Electroenzymatic CO2 Reduction Using Formate Dehydrogenase: Direct and Mediated Catalysis

Abstract

The electrocatalytic reduction of carbon dioxide (CO₂) to formate by the enzyme formate dehydrogenase (FDH) makes use of the enzyme's observed reversibility, offering a promising strategy for the mitigation of CO₂ and the production of value-added compounds. To enhance the catalytic potential of Desulfovibrio desulfuricans FDH (DdFDH), a range of artificial and natural redox cofactors is investigated using electrochemical methods. These studies included direct (nonmediated) conditions and mediated conditions employing viologens (methyl and benzyl viologens), and small heme proteins (cytochromes). Methyl viologen acts as an efficient mediator for CO₂ reduction, achieving a very high current density of 216 μA cm⁻². The studies of the different small proteins, namely cytochrome split-soret (cyt SS), cytochrome c₃ (cyt c₃), and cytochrome c₅₅₂ (cyt c₅₅₂), allow the identification of the potential natural physiological partners.

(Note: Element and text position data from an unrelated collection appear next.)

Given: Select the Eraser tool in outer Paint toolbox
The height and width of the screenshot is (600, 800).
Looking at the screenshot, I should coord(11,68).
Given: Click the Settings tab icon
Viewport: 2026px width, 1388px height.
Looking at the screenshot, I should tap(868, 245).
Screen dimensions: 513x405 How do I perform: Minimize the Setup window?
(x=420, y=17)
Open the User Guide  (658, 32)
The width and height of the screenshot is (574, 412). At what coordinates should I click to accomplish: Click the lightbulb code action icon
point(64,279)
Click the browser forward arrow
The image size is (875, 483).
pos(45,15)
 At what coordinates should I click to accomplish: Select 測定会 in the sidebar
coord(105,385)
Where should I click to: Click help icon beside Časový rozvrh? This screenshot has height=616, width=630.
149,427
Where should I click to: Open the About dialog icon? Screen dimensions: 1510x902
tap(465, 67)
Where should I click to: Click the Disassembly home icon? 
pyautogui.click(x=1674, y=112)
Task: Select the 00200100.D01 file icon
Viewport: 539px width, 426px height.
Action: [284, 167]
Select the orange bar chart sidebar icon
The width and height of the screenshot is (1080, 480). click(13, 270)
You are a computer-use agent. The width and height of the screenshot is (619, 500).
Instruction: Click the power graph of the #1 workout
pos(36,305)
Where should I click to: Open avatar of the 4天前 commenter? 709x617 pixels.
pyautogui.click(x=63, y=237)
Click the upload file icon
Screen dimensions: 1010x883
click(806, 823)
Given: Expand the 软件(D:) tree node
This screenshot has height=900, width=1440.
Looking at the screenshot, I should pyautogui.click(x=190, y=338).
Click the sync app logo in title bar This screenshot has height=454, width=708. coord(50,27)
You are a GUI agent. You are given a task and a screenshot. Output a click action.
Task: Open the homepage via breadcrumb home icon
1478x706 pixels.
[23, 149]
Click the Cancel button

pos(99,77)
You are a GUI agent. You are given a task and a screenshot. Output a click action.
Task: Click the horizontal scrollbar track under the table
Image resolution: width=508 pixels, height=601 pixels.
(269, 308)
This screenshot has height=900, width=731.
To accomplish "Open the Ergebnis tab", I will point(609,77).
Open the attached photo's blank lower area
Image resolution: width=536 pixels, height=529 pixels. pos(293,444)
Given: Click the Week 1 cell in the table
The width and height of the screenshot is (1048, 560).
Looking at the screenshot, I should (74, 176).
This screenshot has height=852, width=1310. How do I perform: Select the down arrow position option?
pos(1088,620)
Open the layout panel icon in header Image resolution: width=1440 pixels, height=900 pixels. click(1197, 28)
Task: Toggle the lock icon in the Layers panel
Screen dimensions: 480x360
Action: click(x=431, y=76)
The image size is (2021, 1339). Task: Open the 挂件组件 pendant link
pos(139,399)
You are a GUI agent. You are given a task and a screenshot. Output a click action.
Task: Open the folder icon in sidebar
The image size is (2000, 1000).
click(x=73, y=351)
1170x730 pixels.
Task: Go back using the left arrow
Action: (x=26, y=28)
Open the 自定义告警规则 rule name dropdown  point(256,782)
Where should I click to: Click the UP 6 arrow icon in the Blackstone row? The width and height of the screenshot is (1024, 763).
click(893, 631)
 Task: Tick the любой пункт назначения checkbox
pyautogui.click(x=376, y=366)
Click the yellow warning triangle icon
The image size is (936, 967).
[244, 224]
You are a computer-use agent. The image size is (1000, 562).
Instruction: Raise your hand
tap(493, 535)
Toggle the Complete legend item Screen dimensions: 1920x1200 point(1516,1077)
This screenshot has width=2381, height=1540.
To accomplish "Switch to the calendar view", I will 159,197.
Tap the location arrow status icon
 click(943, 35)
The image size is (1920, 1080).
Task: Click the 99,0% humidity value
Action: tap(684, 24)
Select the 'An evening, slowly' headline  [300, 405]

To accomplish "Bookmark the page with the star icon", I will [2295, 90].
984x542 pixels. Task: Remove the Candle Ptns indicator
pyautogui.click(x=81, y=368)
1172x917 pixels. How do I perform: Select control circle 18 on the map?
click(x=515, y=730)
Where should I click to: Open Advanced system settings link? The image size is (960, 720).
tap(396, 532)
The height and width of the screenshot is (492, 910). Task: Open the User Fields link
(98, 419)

These isolated cytochromes, from the same organism, are electrochemically characterized, from which detailed redox processes are determined and later used as mediators to explore DdFDH catalytic activity in both formate oxidation and CO₂ reduction. Best results are attained with cytochrome cyt SS and cyt c_3, increasing the electrocatalytic activity for formate oxidation by 7.5 times and 5.8 times, respectively.